Parents' support is monumental
Katie McVoy
Associate sports editor
Last week was one of those weeks that seem to start on Monday and end next year. A bad grade on a paper, too many long nights with not enough sleep, and to top it all off, an exploding sink that managed to ruin the carpet in my room and leave remnants of everything that had been washed down the drain in the last four years were splashed on the walls. All these factors didn't do much for my mood.
Things were not looking too hot on Friday. But by the time Sunday evening rolled around, everything looked a little brighter. I still needed to rewrite the paper, I still don't have a carpet in my room and midterms are still going to prevent me from catching up on my sleep.
A visit from Mom and Dad made everything better. Anyone who knows me knows that a visit from the McV's, or Mommy and Daddy McVoy, always promises good times, especially on a football weekend.
Who else has parents who play cups, go to bars and throw tailgates that last until after the game is over? But the fact that I once again got to see that my mom has better flipping skills than my dad wasn't what cleared my worries away and set me at ease.
Two and a half years ago when I left home to come to Saint Mary's student, I couldn't wait to leave, to get out on my own. At 18 I was pretty convinced that I knew it all. I had the world all figured out and I could manage without my mom reading over my papers and my dad running out to get me Papa Joe's subs when I'd missed dinner because of rehearsal. I was a grownup.
I didn't really need my parents to be my parents anymore. Right?
Wrong.
Last week I really missed my mom reading my papers. I needed some reassurance from home that even though my paper wasn't up to snuff, I didn't need to rethink my entire life plan and start filling out applications for McDonalds. After not sleeping all week, I could have used someone to run out and get me take-out so that I didn't have to leave the comfort of my couch and blanket. Also, one of my dad's bad jokes would have really fit the bill when the sink exploded.

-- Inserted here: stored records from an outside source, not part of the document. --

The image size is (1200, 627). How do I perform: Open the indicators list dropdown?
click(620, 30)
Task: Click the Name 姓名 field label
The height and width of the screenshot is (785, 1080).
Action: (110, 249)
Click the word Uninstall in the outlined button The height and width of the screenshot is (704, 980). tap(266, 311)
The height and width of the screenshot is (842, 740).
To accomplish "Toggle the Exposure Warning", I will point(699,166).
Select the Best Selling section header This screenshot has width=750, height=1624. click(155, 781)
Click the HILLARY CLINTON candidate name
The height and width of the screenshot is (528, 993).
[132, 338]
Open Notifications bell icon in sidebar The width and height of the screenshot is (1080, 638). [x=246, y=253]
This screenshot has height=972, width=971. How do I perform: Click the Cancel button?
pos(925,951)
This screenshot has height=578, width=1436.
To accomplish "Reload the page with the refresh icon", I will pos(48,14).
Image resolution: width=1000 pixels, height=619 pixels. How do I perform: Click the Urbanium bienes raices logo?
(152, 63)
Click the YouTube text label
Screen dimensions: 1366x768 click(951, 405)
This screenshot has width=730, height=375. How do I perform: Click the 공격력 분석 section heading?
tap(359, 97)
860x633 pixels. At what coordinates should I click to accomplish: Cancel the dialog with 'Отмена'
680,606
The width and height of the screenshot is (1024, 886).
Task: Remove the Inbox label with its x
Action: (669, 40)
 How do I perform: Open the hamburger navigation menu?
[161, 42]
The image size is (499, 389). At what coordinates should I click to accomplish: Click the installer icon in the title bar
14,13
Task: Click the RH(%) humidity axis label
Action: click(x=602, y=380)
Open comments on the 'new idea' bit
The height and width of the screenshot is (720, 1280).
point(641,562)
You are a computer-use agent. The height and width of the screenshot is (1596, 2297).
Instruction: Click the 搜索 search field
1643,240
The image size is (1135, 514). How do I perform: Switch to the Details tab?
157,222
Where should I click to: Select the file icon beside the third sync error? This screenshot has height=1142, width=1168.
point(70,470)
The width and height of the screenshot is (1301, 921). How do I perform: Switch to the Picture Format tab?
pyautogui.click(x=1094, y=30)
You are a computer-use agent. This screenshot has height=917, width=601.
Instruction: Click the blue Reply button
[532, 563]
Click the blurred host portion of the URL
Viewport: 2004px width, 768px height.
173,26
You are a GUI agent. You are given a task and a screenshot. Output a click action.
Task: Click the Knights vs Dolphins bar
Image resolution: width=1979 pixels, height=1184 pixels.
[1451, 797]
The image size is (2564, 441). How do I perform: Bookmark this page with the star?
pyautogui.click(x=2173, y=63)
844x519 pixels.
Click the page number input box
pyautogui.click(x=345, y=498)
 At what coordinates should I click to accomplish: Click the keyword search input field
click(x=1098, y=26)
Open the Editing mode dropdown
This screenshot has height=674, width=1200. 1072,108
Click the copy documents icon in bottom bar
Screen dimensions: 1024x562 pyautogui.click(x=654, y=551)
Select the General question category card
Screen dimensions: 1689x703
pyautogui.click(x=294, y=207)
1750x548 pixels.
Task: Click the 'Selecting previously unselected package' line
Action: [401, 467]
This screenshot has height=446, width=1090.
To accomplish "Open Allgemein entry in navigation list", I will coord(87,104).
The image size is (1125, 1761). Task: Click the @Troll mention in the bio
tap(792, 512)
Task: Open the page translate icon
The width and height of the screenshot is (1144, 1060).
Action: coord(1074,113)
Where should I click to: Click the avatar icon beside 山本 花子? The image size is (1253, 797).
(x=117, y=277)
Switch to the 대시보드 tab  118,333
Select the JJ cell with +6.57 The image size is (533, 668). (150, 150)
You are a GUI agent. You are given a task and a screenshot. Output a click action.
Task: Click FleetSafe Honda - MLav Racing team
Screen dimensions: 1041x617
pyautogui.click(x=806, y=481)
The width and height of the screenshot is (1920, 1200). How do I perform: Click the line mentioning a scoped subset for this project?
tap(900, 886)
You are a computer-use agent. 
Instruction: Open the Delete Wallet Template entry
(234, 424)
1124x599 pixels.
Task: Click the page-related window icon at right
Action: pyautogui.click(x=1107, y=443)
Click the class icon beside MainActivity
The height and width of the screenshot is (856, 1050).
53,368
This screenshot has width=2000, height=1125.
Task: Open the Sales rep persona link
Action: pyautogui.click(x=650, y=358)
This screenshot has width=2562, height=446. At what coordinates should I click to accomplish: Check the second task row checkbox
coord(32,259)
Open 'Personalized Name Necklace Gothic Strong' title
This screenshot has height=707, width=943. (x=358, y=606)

I've learned a lot more than just philosophy during the time I've been at Saint Mary's. I've learned that there's just not enough time every day to call home and say "hi." I've learned that no matter how hard they try, my friends just can't make me feel as important as my parents do.
I've learned that a picture can go a long way in reminding you that someone loves you, but a hug does a good deal more. Sunday morning when Mom and Dad left to go home, nothing sounded quite so nice as going with them. There was a lot on my plate for this week and I didn't want to deal with it all on my own. But they had to go and I had to stay and get work done.
After they left, I went back up to my room and things were OK. I can handle everything that needs to get done, and I could do it on my own. But the only reason I could handle it on my own is because I knew that they knew I could do it. Knowing that they're there and that they believe in me is enough to get me through my difficult days.